Based on the calculated projection matrix, the Bounding Box is projected onto the pitch coordinate.

The method argument can be used to the point within the bounding box to transform.
Options include center, bottom_middle, top_middle.

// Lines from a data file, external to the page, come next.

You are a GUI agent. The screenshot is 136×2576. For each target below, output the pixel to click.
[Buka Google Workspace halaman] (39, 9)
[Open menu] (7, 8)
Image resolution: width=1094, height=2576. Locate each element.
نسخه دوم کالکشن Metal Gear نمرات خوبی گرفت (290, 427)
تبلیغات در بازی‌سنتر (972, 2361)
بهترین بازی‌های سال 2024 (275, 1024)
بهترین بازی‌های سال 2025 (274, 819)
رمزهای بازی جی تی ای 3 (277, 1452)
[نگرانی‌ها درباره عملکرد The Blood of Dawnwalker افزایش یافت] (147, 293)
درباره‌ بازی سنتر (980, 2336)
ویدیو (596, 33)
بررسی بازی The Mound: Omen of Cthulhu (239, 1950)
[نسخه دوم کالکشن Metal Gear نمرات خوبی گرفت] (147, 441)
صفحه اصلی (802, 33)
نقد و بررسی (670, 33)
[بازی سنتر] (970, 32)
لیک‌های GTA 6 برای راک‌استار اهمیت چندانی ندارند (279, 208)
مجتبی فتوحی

codf = bbdf.to_codf(cam.H, method='bottom_middle')
codf.head()
TeamID 0 ... 1 3
PlayerID 1 10 11 2 3 ... 6 7 8 9 0
Attributes x y x y x y x y x y ... x y x y x y x y x y
frame
0 53.133591 53.038124 52.626331 43.132626 54.019112 23.575058 68.941559 31.393507 8.064067 33.066338 ... 40.216267 30.466066 39.744530 21.744230 29.863533 52.299419 26.115326 41.902317 52.755344 31.830681
1 53.132771 53.099983 52.615719 43.114075 54.013302 23.639513 68.941559 31.393507 8.064067 33.066338 ... 40.227959 30.505083 39.757240 21.762505 29.885149 52.332211 26.135504 41.926128 53.072350 31.791082
2 53.131142 53.222996 52.605110 43.097652 54.006870 23.703869 68.767693 31.407366 8.040876 33.068375 ... 40.239639 30.544065 39.769283 21.775953 29.906412 52.364944 26.155657 41.949928 53.389381 31.754894
3 53.129520 53.345058 52.594479 43.079075 54.000561 23.763563 68.662872 31.757370 8.017688 33.070412 ... 40.252113 30.586529 39.782303 21.794174 29.927639 52.397614 26.175791 41.973686 53.707619 31.715126
4 53.098343 53.224068 52.583630 43.062626 53.994789 23.827623 68.767693 31.407366 8.017688 33.070412 ... 40.263741 30.625376 39.794029 21.807644 29.949121 52.430195 26.196299 41.997395 54.025841 31.678797

5 rows × 46 columns

Finally, visualize the codf to verify that the BoundingBox is correctly projected

codf.visualize_frame(1, home_key='0', away_key='1', ball_key='3')
../../_images/a9eba65409141320da2d78ff9f61abcb191a0d6bbba69076211d0e2a5c9db81b.png

Convert codf to bbdf#

This is difficult but we’re working on it.